Source extract:
========================================

Studio album by the Dave Clark Five
- Released: 20 February 1967
- Genre: Pop rock
- Length: 21:48
- Labels: Epic LN 24236 / BN 26236
- Producer: Dave Clark

The Dave Clark Five US chronology
| Satisfied with You (1966) | 5 by 5 (1967) | You Got What It Takes (1967) |

Singles from 5 by 5
- "Nineteen Days" / "Sitting Here Baby" Released: 30 September 1966;

= 5 by 5 (Dave Clark Five album) =

5 by 5 is the tenth American album by the British band the Dave Clark Five. It was released on 20 February 1967 and contained the Top 50 hit "Nineteen Days". The LP reached the Billboard Top 200 and the Cashbox Top 100. The album was only released in the US; the similarly named British album (subtitled "14 Titles by Dave Clark Five") did not contain any of the same songs.

========================================

Provided information:
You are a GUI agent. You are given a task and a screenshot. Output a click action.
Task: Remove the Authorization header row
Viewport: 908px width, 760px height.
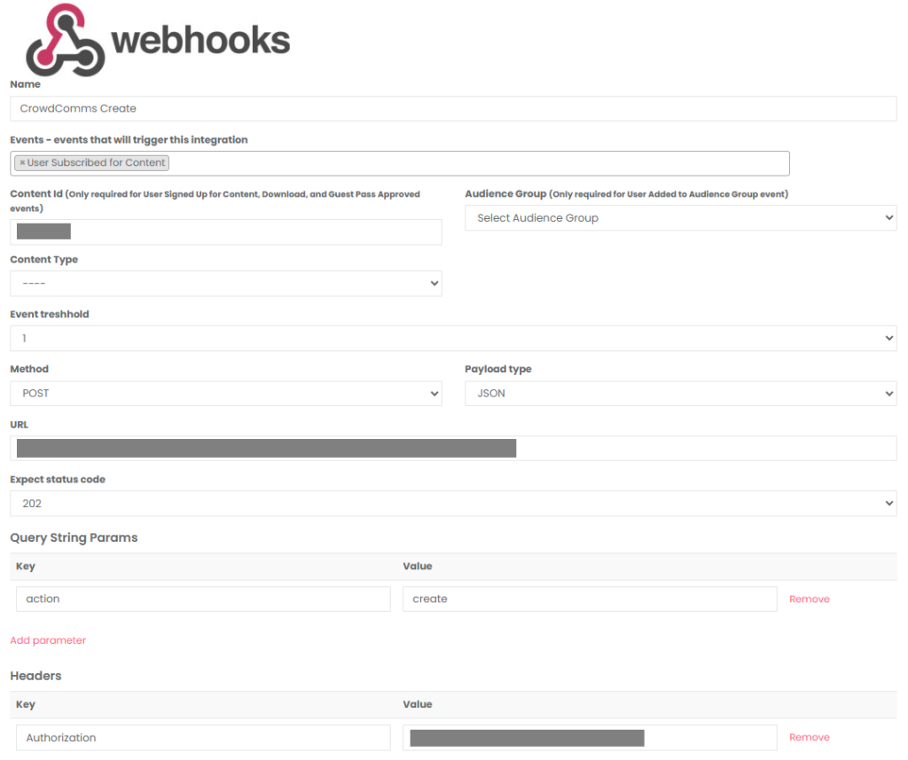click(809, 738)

========================================

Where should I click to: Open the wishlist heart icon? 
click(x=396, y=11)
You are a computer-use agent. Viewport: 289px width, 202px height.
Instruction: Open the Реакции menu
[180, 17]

========================================

Given instruction 1:
Quote the passage of the album text starting at "Singles from 5" and ending at "the same songs.", word for word.
Given instruction 2:
Print the records starting at the line that contains "You are a GUI" and ending at the line that contains "click(809, 738)", with both of those lines included, and leave the pictures out.
The records have no connection to the text about the album.

Complete output 1:
Singles from 5 by 5
- "Nineteen Days" / "Sitting Here Baby" Released: 30 September 1966;

= 5 by 5 (Dave Clark Five album) =

5 by 5 is the tenth American album by the British band the Dave Clark Five. It was released on 20 February 1967 and contained the Top 50 hit "Nineteen Days". The LP reached the Billboard Top 200 and the Cashbox Top 100. The album was only released in the US; the similarly named British album (subtitled "14 Titles by Dave Clark Five") did not contain any of the same songs.

Complete output 2:
You are a GUI agent. You are given a task and a screenshot. Output a click action.
Task: Remove the Authorization header row
Viewport: 908px width, 760px height.
click(809, 738)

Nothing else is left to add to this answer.